The stereotypes espoused by a group can have a lasting influence on group members. If the group values hard work then it becomes important to identify as a hard worker. If our group values mucking about and being defiant, then that’s how we’re likely to identify. When we find ourselves in situations where we’re torn between two sets of values, we experience what Claude Steele dubbed ‘stereotype threat‘. Steele found that all you had to do to make African-American students perform worse on a test was to give them a pre-test questionnaire which included a question about race. Simply being reminded of our group affiliations is enough to trigger the associated stereotypes about who we’re supposed to be. Aware of the negative stereotypes related to their minority group, members of the group may lack a feeling of acceptance or belonging within the school as an institution.

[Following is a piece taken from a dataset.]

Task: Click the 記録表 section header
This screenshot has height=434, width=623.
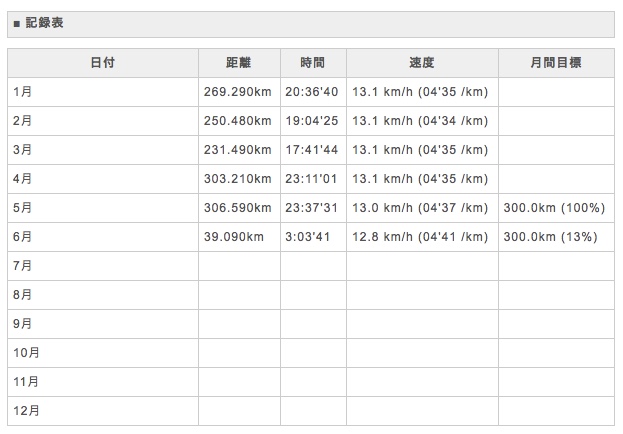Action: (x=44, y=22)
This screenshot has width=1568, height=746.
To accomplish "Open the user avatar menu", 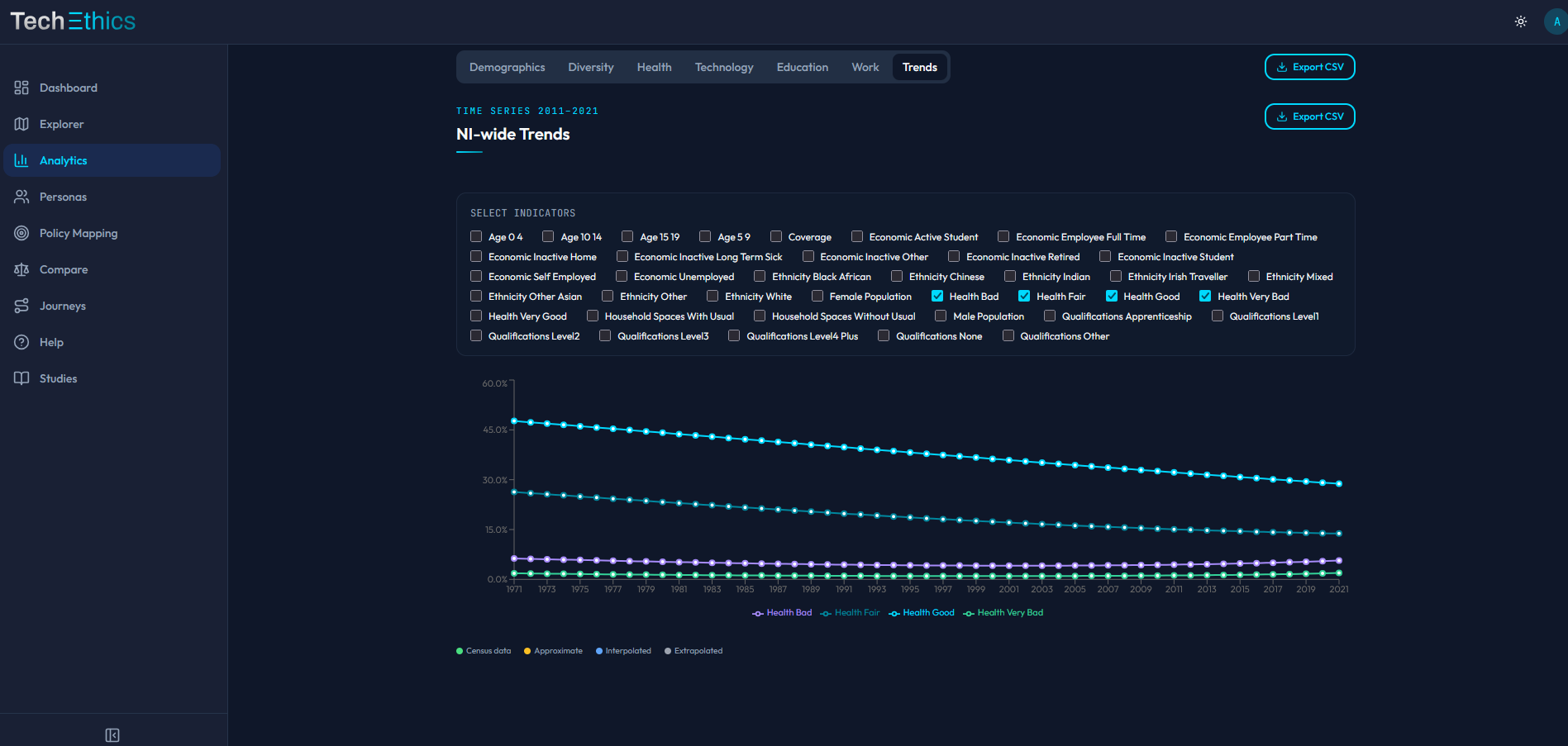I will (1556, 21).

This absence of ‘social belonging’ may act to undermine performance in school.

In some schools, students gain status within their peer groups by being academically successful. But this might also explain why children from lower socioeconomic status tend to do worse in grammar schools; if there are sufficient students from a similar background they’re likely to band together around their own shared values and see themselves as distinct to the majority, retaining the attitudes and behaviours they brought with them to the school.

If you want schools or classes to be successful you need to address the peer culture. Teachers and school leaders have some real power in this regard. Leaders can do much to change the characteristics of the group and, thankfully, leaders do not have to be group members to be successful leader.

There are three ways teachers can shape peer culture:

  1. By defining group norms. You don’t have to influence every member of a group, you just need to nudge enough of the most influential members. This then generates a kind of ‘herd immunity’ against poor choices and bad behaviour. (See the section on ‘seed groups’ in this post.)
  2. By defining the boundaries of the group. We can, to a greater or lesser extent, control who is in and who is out, who is us and who is them. Of course it’s possible for subcultures to form within classes and schools but by engendering strong social norms we can make belonging to the in-group both inclusive and desirable.
  3. By defining the image or the stereotype students have of themselves. If we encourage students to value hard work and disciplined behaviour in each other, then we will have done our job; they will police the social norms themselves.
Most of this post is adapted from Nick Rose’s chapter on In-groups and Out-groups in What Every Teacher Needs to Know About Psychology.